Worksheets Name
DSES DataFrame Operations Quiz
Class
Total questions: 20
Worksheet time: 10mins
Date
Instructor name: Mrs. Getzi Jeba 495
1. Which function sorts a DataFrame df by the column 'Salary' in ascending order?
a) df.arrange('Salary') b) df.sort_values('Salary')
c) df.sort('Salary') d) df.order_by('Salary')
2. What does df.dropna(subset=['Age']) do?
a) Drops the 'Age' column b) Drops rows where 'Age' is missing
c) Drops all columns with missing values d) Fills missing 'Age' values with zero
3. How do you select rows where 'Department' is 'HR'?
a) df.query('Department = HR') b) df.select('Department == HR')
c) df.filter('HR') d) df[df['Department'] == 'HR']
4. What is the output of df.groupby('City')['Population'].sum()?
a) Total population per city b) Average population per city
c) Sorted population values d) Number of cities
5. How do you add a column 'Tax' as 15% of 'Income'?
a) df.assign(Tax = df.Income * 0.15) b) df.new_column('Tax', df['Income'] * 0.15)
c) df.insert('Tax', df['Income'] * 0.15) d) df['Tax'] = df['Income'] * 0.15
6. What does df.describe() return?
a) First 5 rows b) Missing value counts
c) Summary statistics for numeric columns d) Column names
7. How do you rename the column 'OldName' to 'NewName'?
a) df.rename(columns={'OldName': 'NewName'}) b) df.set_column_name('OldName', 'NewName')
c) df.columns.replace('OldName', 'NewName') d) df['NewName'] = df['OldName']
8. What does df['Age'].mean() compute?
a) Minimum age b) Median age
c) Mode age d) Average age
9. How do you drop the column 'Temp' from df?
a) df.drop_column('Temp') b) df.drop(columns=['Temp'])
c) df.delete('Temp') d) df.remove('Temp')
10. What does df.duplicated().sum() return?
a) Sum of all values b) Number of duplicate rows
c) Count of unique rows d) Index of duplicates
11. How do you fill missing values in df with the column mean?
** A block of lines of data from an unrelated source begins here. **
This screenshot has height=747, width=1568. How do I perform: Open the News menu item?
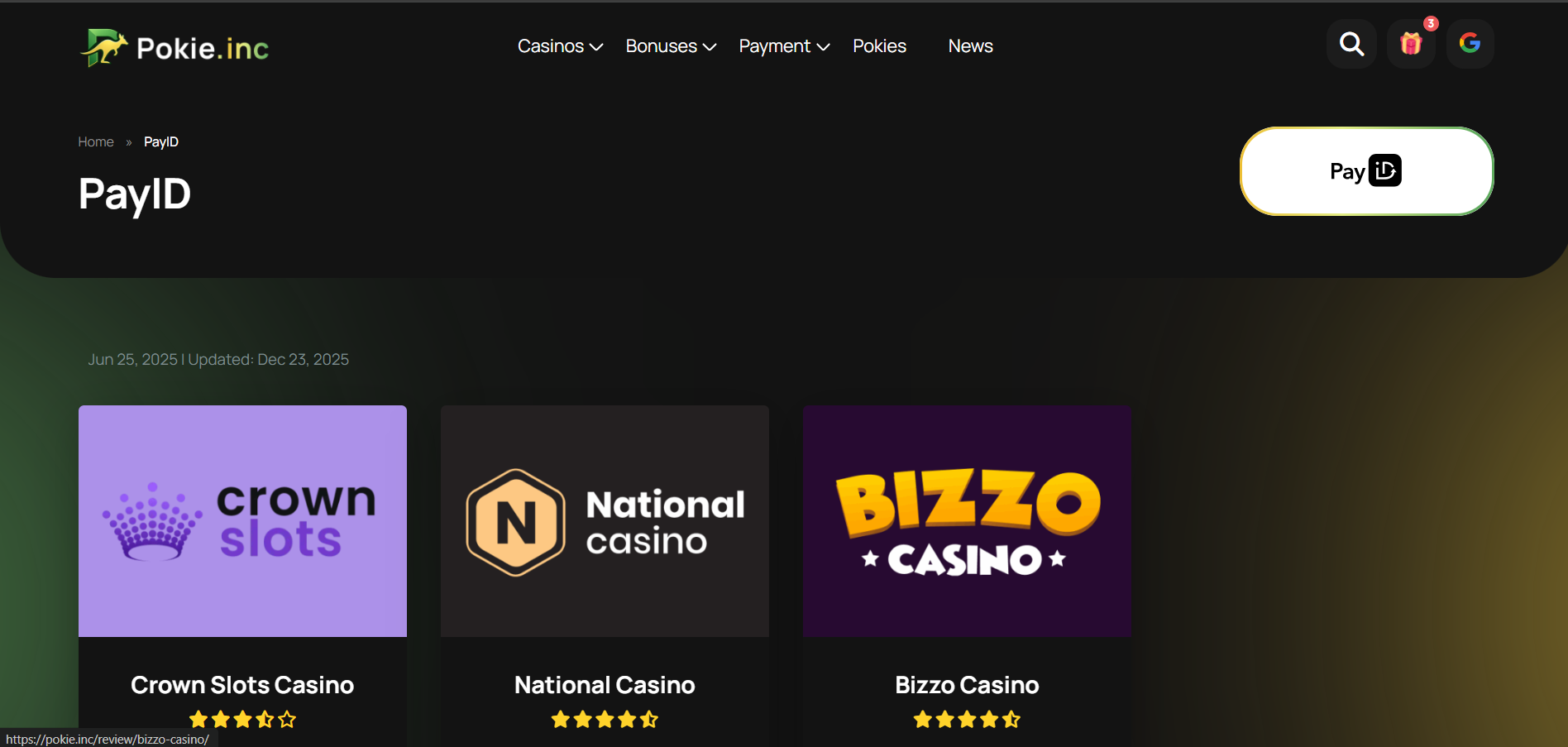click(x=970, y=46)
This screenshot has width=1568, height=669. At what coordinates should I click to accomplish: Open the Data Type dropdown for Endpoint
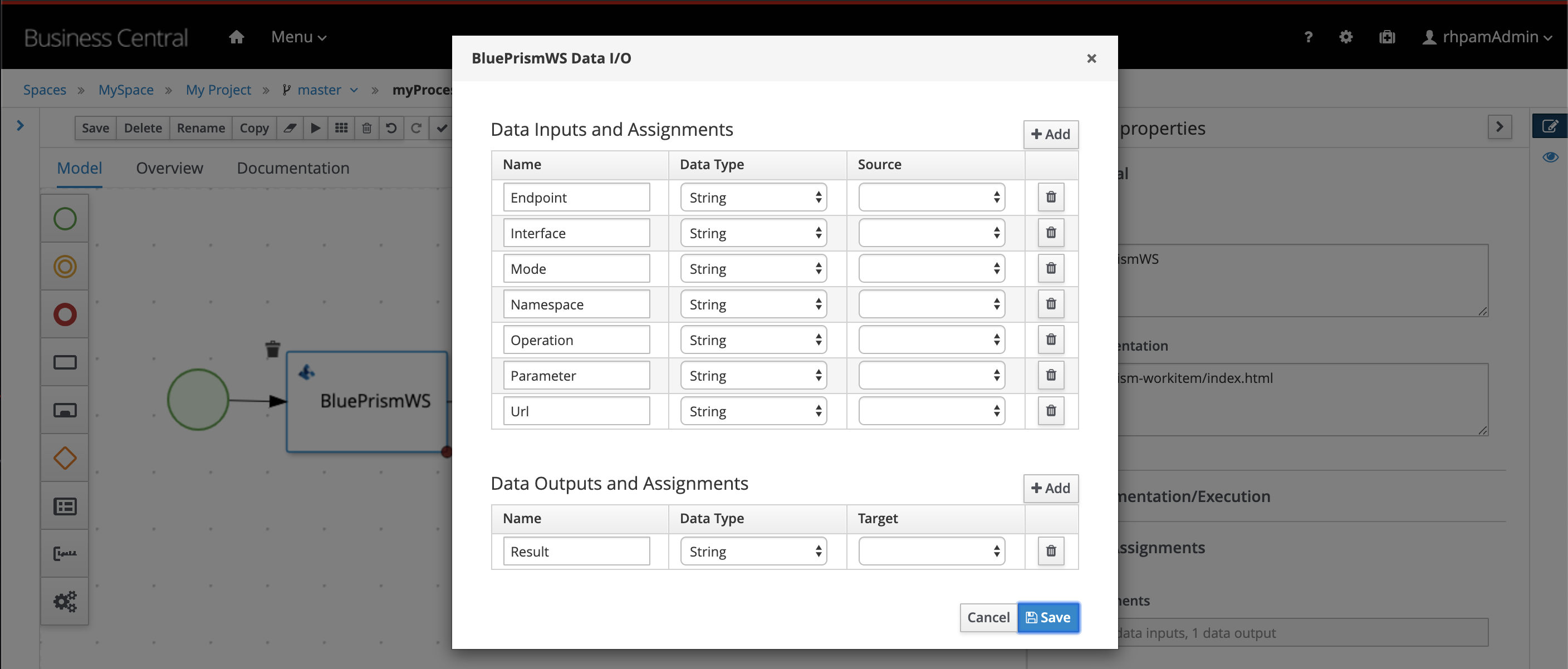(753, 197)
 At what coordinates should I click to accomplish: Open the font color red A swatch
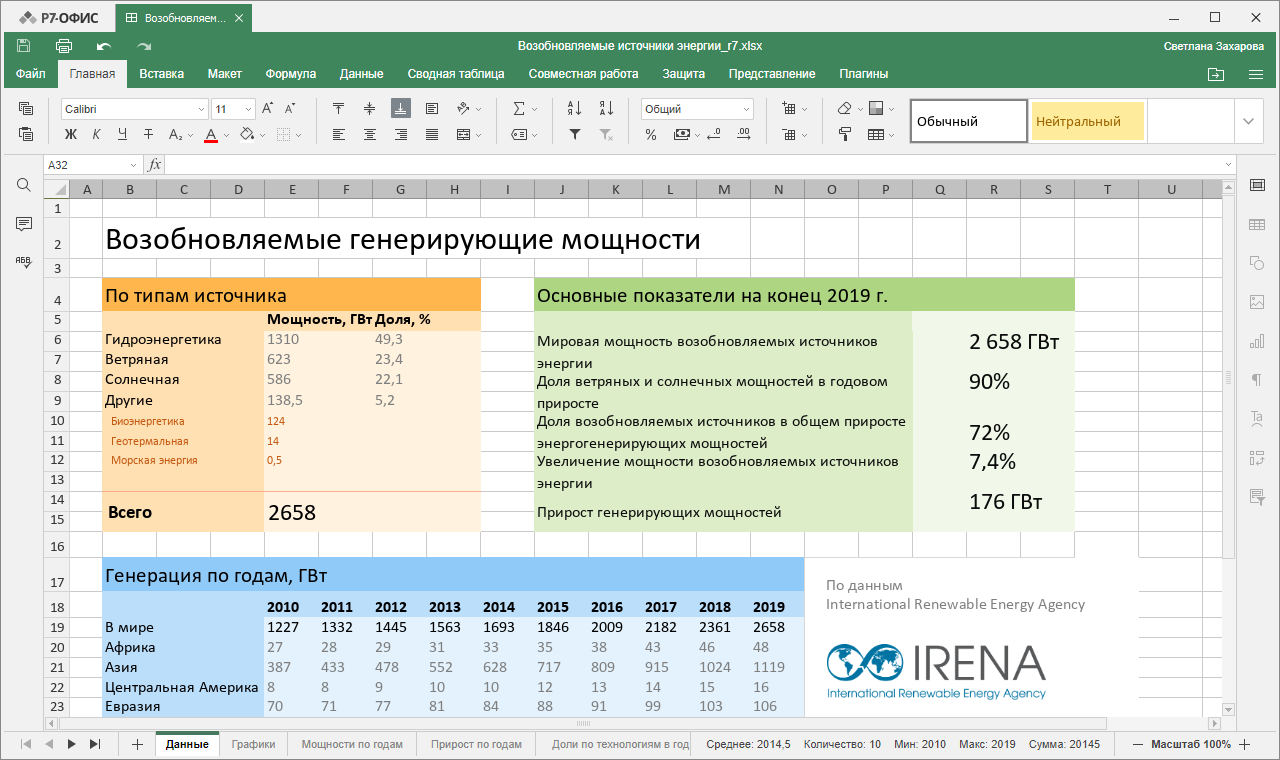coord(211,134)
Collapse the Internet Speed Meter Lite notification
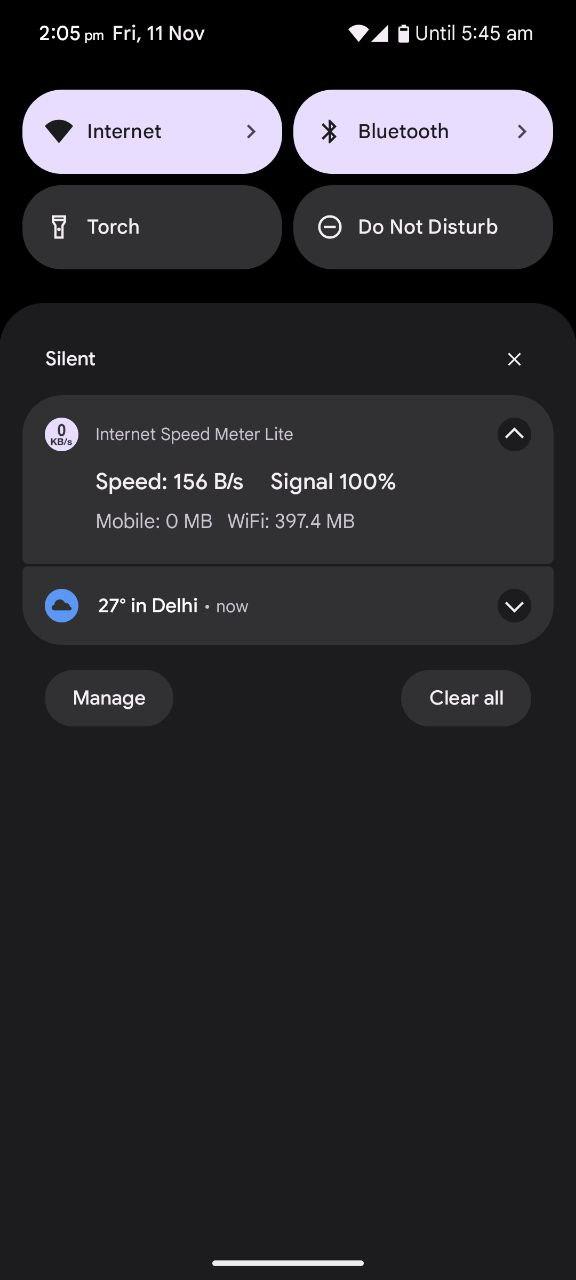The image size is (576, 1280). (514, 434)
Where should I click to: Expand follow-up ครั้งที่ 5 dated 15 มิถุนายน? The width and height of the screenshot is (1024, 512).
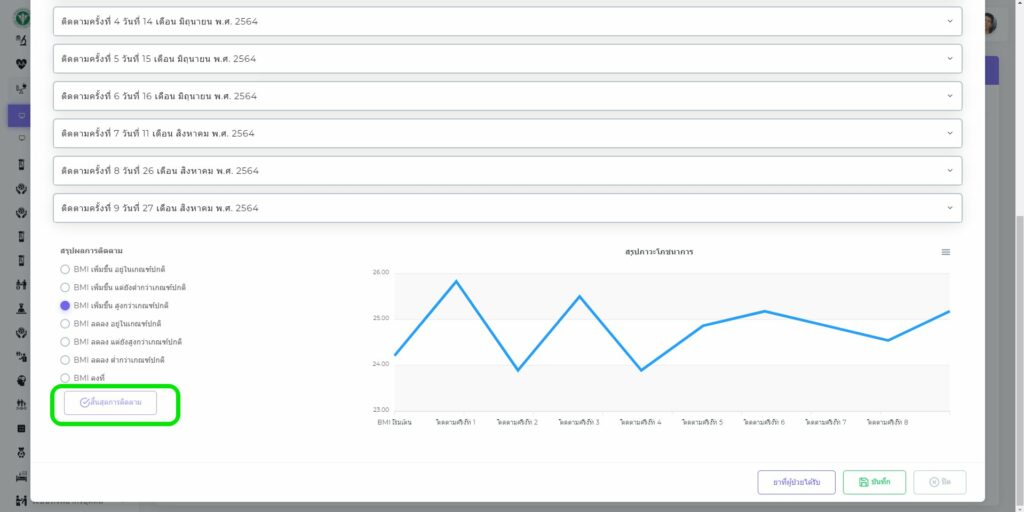point(507,59)
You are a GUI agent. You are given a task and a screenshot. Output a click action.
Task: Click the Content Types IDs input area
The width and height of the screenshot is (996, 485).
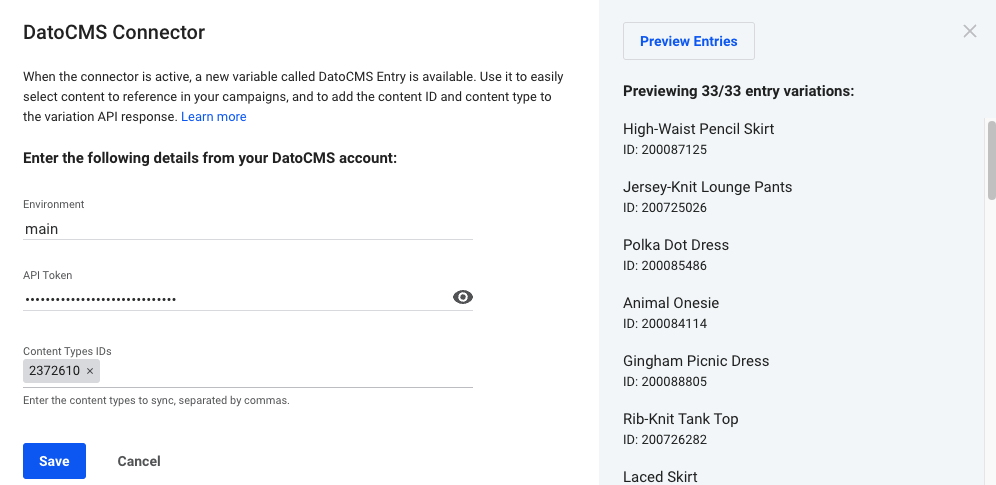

a) df.dropna() b) df.replace(np.nan, df.mean())
c) df.interpolate() d) df.fillna(df.mean())
12. What does df.isnull().any() return?
a) Count of missing values b) A list of missing indices
c) True for columns with any missing values d) A DataFrame without nulls
13. How do you drop rows where all values are missing?
a) df.dropna(axis=1) b) df.dropna(how='all')
c) df.dropna() d) df.remove_null_rows()
14. What does df['Age'].fillna(method='ffill') do?
a) Fills with zero b) Backward-fills missing ages
c) Forward-fills missing ages d) Drops missing ages
15. How do you replace NaN with -1 in the 'Score' column?
a) df.fillna({'Score': -1}) b) All of the above
c) df['Score'].replace(np.nan, -1) d) df['Score'].fillna(-1)
16. What does df.groupby('Dept')['Salary'].agg(['mean', 'max']) return?
a) Sorted salaries b) Total salary per department
c) Mean and max salary per department d) Count of employees per department
17. How do you compute the median salary by gender?
a) df.agg({'Salary': 'median'}, by='Gender') b) df['Salary'].groupby('Gender').median()
c) df.groupby('Gender')['Salary'].median() d) df.median('Salary').groupby('Gender')
18. What does df.pivot_table(values='Sales', index='Region', columns='Quarter') create?
a) A grouped DataFrame b) A pivot table of sales by region and quarter
c) A transposed DataFrame d) A summary of unique values
19. How do you reset the index after a groupby operation?
a) .reindex() b) .set_index()
c) .flatten() d) .reset_index()
20. What does df.nlargest(3, 'Salary') return?
a) 3 random rows b) Bottom 3 rows by salary
c) Rows with salary > 3 d) Top 3 rows by salary